ここでは、不動産担保ローンの金利について説明しています。

不動産担保ローンの上限金利

不動産担保ローンの金利は、利息制限法によって規定されています。利息制限法で定められている金利は、融資元金の金額によって次のように変わります。

  • 融資元本が10万円未満…年20%
  • 融資元本が10万円以上100万円未満…年18%
  • 融資元本が100万円以上…年15%

利息制限法では、利息が上記の利率で計算した金額より高い場合、その超えた金額分については無効と定めています。

通常の融資額が100万円を超えることが一般的な不動産担保ローンでは、上限金利は15%と考えて良いと思います。

契約年率(表面金利)と実質年率

貸金業法では、貸金業者が融資する場合の金利(利率)について契約書上の利率(契約年率・表面金利)だけではなく、表面利率と事務手数料などの「みなし利息(融資元本以外に金融会社が受け取る金銭)」を含めた総額を年率に換算して表示するように定めています。

年率に換算した総額の利率を、実質年率または実質金利と呼んでいます。
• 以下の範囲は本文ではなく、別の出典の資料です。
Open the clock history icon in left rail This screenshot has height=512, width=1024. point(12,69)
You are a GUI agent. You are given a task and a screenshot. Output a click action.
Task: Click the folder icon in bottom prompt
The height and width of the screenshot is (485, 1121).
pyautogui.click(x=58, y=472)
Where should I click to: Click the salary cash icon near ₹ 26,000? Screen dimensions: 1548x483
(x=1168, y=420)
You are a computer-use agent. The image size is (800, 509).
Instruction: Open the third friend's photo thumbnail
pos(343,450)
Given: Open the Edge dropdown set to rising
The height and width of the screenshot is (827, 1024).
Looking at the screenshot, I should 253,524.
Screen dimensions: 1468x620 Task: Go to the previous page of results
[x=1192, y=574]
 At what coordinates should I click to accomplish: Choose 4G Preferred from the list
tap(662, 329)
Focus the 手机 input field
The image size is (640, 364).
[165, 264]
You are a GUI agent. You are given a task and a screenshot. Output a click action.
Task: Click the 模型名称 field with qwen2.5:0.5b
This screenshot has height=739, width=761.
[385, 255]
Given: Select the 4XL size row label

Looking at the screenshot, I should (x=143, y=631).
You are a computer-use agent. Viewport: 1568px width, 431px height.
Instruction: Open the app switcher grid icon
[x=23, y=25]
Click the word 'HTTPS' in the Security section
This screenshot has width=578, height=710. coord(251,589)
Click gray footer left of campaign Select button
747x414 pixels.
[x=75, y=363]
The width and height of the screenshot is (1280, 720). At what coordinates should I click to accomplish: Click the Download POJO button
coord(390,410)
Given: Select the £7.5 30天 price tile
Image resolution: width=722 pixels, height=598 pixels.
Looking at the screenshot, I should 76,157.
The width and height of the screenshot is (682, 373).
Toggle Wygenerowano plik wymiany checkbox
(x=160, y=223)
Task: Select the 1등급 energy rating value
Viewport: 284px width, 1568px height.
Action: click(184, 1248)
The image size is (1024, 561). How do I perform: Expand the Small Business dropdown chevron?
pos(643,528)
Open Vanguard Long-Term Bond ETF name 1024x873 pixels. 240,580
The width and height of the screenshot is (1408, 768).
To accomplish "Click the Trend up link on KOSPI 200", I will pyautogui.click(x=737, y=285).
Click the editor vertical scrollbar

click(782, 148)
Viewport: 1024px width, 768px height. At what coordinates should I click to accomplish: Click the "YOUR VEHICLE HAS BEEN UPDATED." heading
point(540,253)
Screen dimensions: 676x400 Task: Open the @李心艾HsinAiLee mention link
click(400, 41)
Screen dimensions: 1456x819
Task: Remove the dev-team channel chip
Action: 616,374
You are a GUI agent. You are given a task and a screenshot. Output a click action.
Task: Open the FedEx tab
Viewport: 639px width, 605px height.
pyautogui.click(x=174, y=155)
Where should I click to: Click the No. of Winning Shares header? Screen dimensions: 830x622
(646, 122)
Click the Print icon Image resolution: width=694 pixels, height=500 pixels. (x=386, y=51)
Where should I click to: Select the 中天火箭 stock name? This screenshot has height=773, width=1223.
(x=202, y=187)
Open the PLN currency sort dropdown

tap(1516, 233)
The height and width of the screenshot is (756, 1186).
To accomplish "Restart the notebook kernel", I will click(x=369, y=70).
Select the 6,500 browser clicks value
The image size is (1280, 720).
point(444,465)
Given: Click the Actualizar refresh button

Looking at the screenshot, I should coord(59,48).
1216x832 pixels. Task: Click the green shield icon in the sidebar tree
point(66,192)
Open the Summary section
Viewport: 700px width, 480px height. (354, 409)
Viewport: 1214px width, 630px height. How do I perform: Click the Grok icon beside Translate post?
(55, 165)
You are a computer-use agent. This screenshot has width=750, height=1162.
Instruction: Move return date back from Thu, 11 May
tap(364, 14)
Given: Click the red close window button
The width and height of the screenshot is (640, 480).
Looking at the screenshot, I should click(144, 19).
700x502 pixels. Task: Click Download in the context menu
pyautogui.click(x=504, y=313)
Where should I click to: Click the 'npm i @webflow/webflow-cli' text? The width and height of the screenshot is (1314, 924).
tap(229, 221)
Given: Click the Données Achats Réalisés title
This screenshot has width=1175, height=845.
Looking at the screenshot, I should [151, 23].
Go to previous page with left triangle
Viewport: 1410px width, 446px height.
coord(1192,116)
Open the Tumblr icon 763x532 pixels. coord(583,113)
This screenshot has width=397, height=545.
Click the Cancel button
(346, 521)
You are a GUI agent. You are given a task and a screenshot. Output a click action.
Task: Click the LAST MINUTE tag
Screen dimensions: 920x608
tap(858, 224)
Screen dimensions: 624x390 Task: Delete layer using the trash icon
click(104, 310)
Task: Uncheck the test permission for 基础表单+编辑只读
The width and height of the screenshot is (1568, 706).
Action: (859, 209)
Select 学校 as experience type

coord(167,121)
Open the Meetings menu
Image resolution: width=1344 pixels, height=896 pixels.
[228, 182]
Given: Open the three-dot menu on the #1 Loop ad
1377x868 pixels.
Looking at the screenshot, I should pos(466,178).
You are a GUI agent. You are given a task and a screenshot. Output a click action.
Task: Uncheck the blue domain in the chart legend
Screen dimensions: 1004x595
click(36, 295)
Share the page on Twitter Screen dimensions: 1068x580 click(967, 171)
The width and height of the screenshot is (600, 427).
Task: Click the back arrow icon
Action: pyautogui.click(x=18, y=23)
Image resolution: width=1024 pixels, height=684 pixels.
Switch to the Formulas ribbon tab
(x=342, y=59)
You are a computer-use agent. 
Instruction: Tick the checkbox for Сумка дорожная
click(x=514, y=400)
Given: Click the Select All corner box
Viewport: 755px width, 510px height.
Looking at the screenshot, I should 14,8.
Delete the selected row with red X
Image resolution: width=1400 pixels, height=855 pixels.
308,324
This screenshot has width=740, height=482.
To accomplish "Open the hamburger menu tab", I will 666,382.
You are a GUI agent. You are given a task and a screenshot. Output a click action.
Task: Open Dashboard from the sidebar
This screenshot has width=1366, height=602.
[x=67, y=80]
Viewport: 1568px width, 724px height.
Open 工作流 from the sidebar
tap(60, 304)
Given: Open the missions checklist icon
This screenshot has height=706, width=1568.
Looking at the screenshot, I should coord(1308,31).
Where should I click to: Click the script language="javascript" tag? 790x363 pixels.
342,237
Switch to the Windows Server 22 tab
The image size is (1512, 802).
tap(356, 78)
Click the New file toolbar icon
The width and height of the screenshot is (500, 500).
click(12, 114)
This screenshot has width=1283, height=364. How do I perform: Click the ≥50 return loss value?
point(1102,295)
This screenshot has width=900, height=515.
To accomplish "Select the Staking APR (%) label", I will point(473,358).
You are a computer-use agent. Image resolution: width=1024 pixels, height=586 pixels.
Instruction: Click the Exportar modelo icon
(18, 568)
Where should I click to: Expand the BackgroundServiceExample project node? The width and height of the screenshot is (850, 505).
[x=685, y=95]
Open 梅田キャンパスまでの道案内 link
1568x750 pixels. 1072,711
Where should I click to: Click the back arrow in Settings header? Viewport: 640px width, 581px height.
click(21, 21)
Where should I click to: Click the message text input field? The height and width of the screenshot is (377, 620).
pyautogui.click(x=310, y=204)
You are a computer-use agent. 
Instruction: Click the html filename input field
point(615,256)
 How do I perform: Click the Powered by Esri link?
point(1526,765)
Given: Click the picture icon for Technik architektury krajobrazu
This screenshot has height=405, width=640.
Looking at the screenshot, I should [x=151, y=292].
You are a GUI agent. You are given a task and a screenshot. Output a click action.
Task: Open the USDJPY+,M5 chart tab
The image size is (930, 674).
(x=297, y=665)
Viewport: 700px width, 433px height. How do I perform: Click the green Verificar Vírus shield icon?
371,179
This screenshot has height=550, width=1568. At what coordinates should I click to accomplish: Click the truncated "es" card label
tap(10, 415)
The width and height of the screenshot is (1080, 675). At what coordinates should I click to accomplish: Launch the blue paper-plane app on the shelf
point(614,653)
利息制限法では、100万円を超える融資の上限金利を15%に定めているため、実質年率が15%を超える契約は違法になります。

【例】金利15% 事務手数料3%の場合、上限金利15%を越える契約になります。

また6ヵ月で返済するような契約の場合では、「金利12% 事務手数料3%」でも事務手数料の年率換算が6%になるため、利息制限法の上限金利を超えてしまいます。

繰り上げ返済をする場合の解約手数料も「みなし利息」になるので、それまでの経過期間(返済回数)と融資残高、解約手数料などを総合的に計算し直して、利息の合計が15%以内になるように調整しなければなりません。

固定金利と変動金利

不動産担保ローンにも、住宅ローンと同じように固定金利方式と変動金利方式があります。

固定金利と変動金利はどちらが得かという比較をよく見かけますが、今後の金利の動向が確定しているわけではないので、一概にどちらが得と決めつけることは困難です。

しかし次の例を見ると、固定金利と変動金利の違いが理解しやすいかも知れません。

【例1】固定金利3.0%で3,000万円を30年返済で借りた場合
元金返済額 3,000万円 + 利息支払額 1,553万3,001円 = 合計 4,553万3,001円

【例2】変動金利1%で3,000万円を30年返済で借り、5年ごとに金利が1%ずつ上昇して最終的に6%になった場合
元金返済額 3,000万円 + 利息支払額 1,330万9,260円 = 合計 4,330万9,260円

上の2つの例を比べると、変動金利で借りた方が固定金利で借りるより 222万3,741円も安くなっています。

利息は元金残高に金利を掛けて決定するため、元金残高が多い最初の期間の金利が安い変動金利方式の方が全体的に利息額が少なくなったわけです。

とはいえ、この例だけを見て変動金利の方が得と考えるのは早計で、実際には毎月の返済額が決まっている固定金利方式の方が事業計画が立てやすいという利点もあります。

不動産担保ローンを利用する際には、金融会社ともよく相談した上で、事業の状況に合った返済方式を選ぶようにすることが大切でしょう。